Désert

Salam oualeikoum,

Nous avons quitté Merzouga ce matin, un petit village au bord du désert, tout près de la frontière algérienne. Il y a une palmeraie avec des jardins communautaires chichement arrosés par un filet d’eau, dont la source se trouve à quelques kilomètres. Chacun a droit à une heure d’eau par jour. On y cultive des dattes, des olives, du blé pour faire la semoule et le pain, qu’on fait cuire dans un four à bois communal. 
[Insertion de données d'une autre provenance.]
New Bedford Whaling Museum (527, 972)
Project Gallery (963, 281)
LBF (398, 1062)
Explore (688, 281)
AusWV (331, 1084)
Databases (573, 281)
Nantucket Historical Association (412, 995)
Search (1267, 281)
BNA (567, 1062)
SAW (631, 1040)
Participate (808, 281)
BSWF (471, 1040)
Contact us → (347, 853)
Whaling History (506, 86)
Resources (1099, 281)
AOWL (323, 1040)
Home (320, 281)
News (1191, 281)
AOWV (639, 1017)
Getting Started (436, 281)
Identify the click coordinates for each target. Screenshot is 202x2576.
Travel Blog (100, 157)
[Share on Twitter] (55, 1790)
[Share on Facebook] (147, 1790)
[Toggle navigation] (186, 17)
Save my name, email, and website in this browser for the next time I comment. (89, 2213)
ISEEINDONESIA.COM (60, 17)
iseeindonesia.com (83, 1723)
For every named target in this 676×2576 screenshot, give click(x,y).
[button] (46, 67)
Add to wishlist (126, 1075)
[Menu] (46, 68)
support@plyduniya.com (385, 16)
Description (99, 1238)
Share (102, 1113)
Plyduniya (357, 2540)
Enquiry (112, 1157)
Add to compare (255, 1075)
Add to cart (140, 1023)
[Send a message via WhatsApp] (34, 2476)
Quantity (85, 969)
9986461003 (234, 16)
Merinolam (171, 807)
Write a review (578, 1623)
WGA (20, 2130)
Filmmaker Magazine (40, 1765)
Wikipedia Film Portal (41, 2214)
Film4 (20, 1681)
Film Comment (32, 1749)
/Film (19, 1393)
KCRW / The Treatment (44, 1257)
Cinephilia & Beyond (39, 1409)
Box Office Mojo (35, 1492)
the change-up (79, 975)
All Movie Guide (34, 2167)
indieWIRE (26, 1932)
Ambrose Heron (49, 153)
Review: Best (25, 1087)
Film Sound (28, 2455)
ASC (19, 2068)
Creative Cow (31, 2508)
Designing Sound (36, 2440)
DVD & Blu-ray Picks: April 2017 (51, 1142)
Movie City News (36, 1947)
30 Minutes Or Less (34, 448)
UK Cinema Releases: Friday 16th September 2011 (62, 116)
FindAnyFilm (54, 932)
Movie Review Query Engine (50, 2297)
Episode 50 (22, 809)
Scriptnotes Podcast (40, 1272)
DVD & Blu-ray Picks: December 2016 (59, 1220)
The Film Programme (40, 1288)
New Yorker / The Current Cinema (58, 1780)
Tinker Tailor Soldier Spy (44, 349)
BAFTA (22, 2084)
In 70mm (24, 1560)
Les maisons sont toutes en pisé, et une bonne partie d’entre elles ont été emportées par un orage en mai dernier. Le village a un petit air d’abandon, mais les hôtels, les maisons d’hôtes et les marchands d’artisanat y prolifèrent — le tourisme est la première source de revenus dans ce coin perdu. Nous avons d’ailleurs été harponnés dès notre arrivée par Ali, un Berbère aussi fier que futé à qui je n’ai pu faire autrement que d’acheter un tapis après des négociations qui feraient pâlir d’envie nos chefs syndicaux (ils devraient songer à embaucher des Marocains).
Nous avons visité les dunes de l’erg Chebbi le lendemain (hier) avec Ahmed, un pince-sans-rire qui connaît le désert comme la paume de sa main. Il nomme chaque plante et en décline les vertus médicinales; quitte soudain la piste sans raison apparente pour bifurquer vers une autre piste qui apparaît comme par magie sous nos yeux éblouis par la lumière crue… Les dunes ocre et brillantes s’élèvent comme un mystère au milieu d’une vaste plaine de roches noires, on se croirait sur la lune. Ahmed nous a emmenés dans un lieu ou on trouve des fossiles à la pelle; c’est ahurissant. Il n’y a qu’à se baisser et on les cueille comme des fleurs.
Puis nous avons laissé la Land Rover au pied d’une dune et nous avons marché dans ce sable aussi fin qu’une poussière d’or, brûlant comme des braises, jusqu’à une oasis plantée là comme un caprice. Nous avons pique-niqué à l’ombre d’une tente berbère, fait une petite sieste, discuté autour de l’inévitable thé à la menthe. Puis Ahmed a disparu. Nous avons cru que c’était pour la prière, mais non : il cherchait un réseau pour son cellulaire!
Au retour, après les 20 minutes de laborieuse marche qui nous ont ramenés à la Land Rover, Ahmed s’est rendu compte qu’il avait laissé les clés à l’oasis. Consternation! Pierre, dans sa grande générosité, était prêt à retourner les chercher. Mais c’était encore un coup de ce blagueur d’Ahmed : il les avait dans la capuche de sa djellaba.
Aujourd’hui, nous avons donc quitté le village de Merzouga dans le minibus d’Abdullah, grâce aux propriétaires du petit café où nous avons soupé hier soir, avec qui nous avons eu une grande conversation sur la vie, l’amitié, la mort et Allah. 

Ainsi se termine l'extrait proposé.